Jonathan Huang and Brian Whitcomb
While no definitive, go-to pedagogical text yet exists to teach the ins-and-out of causal inference in molecular epidemiology, we’ve put together a list of 7 papers we think address critical aspects of both the promise and challenges present in this task.
The first three (Mehta, et al; Yang et al; Gadbury, et al) present an overview of the basic challenge of causal inference in the high-dimensional / -omic wide space, notably focusing on the statistical inferential problems that exist even in experimental settings. Underlying this is a recognized need to evaluate methods using scalable techniques that respect the complex structures and size of genomic data, notably “plasmode” base simulation. Read more
That said, there remains little discussion about how to address unmeasured confounding and other causal effect identification challenges in this literature.

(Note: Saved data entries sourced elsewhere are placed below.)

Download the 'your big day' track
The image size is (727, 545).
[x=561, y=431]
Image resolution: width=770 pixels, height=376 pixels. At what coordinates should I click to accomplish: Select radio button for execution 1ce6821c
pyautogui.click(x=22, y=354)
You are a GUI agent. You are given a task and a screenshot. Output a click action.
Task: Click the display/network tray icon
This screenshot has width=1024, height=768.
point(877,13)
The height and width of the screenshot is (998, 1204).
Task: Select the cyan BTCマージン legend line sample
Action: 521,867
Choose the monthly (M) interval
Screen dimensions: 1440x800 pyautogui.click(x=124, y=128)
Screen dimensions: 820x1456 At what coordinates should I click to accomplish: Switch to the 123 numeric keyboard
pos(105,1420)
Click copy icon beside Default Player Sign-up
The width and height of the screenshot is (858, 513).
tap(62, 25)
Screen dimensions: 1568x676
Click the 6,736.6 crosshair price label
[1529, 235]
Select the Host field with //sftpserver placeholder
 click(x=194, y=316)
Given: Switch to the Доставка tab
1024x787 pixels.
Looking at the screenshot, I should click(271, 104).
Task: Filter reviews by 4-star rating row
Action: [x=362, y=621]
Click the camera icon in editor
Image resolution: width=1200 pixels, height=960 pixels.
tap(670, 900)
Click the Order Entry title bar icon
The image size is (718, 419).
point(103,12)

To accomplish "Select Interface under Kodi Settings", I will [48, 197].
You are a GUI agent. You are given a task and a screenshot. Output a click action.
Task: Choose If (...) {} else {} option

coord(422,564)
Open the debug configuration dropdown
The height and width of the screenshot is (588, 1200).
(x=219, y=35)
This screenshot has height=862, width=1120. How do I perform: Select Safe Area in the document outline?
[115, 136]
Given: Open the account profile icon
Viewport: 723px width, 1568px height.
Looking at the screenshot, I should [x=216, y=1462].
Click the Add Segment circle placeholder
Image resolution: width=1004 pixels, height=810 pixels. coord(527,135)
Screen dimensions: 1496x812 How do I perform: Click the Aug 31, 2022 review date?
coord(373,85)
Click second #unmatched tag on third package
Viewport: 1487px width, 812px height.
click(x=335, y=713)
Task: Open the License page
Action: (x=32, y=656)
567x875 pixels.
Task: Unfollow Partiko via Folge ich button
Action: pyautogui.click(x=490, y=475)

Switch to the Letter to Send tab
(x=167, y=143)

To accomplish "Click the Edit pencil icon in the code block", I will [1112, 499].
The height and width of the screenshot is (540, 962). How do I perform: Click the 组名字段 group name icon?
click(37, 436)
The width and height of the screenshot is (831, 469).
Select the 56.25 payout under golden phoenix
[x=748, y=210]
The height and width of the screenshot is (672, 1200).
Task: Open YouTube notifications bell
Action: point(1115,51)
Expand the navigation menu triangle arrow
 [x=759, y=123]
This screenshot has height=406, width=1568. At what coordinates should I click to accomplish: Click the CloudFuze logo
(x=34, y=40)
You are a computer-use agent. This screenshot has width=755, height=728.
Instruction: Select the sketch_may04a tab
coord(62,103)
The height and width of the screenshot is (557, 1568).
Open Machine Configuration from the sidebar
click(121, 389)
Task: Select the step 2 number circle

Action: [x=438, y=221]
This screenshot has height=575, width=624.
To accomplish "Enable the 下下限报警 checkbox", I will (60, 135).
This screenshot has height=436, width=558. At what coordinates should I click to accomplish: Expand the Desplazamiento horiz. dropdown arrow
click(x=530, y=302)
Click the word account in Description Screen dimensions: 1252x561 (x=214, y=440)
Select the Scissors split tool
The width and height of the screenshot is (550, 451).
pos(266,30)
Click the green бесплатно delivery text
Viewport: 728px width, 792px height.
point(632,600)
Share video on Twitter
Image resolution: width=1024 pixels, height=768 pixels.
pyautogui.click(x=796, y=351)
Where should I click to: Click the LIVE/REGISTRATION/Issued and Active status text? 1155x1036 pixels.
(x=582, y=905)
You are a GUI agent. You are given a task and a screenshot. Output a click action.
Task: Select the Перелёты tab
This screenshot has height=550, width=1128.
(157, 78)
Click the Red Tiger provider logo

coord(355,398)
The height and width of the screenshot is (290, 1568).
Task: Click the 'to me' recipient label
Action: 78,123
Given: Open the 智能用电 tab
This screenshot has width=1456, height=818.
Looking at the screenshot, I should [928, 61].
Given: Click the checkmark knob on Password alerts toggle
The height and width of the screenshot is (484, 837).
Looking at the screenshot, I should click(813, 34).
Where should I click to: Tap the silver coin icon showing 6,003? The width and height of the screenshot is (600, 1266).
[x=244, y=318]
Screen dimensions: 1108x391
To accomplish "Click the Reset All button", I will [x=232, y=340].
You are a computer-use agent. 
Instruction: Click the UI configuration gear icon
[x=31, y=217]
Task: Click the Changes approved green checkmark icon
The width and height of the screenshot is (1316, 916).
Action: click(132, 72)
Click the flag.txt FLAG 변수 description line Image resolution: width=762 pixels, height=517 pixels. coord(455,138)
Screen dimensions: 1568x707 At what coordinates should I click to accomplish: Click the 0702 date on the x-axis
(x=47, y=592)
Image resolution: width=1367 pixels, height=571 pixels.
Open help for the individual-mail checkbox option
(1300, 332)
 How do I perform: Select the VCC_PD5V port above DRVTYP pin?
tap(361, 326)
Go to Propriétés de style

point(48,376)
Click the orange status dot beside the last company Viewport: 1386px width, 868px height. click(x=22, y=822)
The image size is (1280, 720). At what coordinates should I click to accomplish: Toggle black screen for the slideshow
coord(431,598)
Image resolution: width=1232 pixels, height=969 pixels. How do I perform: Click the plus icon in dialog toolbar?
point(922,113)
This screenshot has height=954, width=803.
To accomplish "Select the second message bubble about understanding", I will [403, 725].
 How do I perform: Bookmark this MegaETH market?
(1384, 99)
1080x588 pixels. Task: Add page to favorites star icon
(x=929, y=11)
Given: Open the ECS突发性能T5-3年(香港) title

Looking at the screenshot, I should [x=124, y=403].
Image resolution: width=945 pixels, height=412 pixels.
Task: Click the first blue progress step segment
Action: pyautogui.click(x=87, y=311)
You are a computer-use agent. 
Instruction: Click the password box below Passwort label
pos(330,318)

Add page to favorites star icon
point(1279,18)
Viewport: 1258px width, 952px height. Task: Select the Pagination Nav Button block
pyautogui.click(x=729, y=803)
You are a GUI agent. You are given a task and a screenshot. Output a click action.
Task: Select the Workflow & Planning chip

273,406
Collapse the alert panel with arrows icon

This is a critical gap, since most molecular epidemiologic research will be conducted in non-experimental settings.
The next three papers (Swanson, et al; Cinelli, et al; Shi, et al) discuss the challenges and opportunities in observational effect identification presented by molecular data, notably through the use of genetic instrumental variables (Mendelian Randomization) and negative controls.
The final paper by Beesley, et al comprehensively overviews the inferential challenges presented by the increasingly population usage of large administrative and biospecimen repository (biobank) data, the fuel for much of recent molecular epidemiology.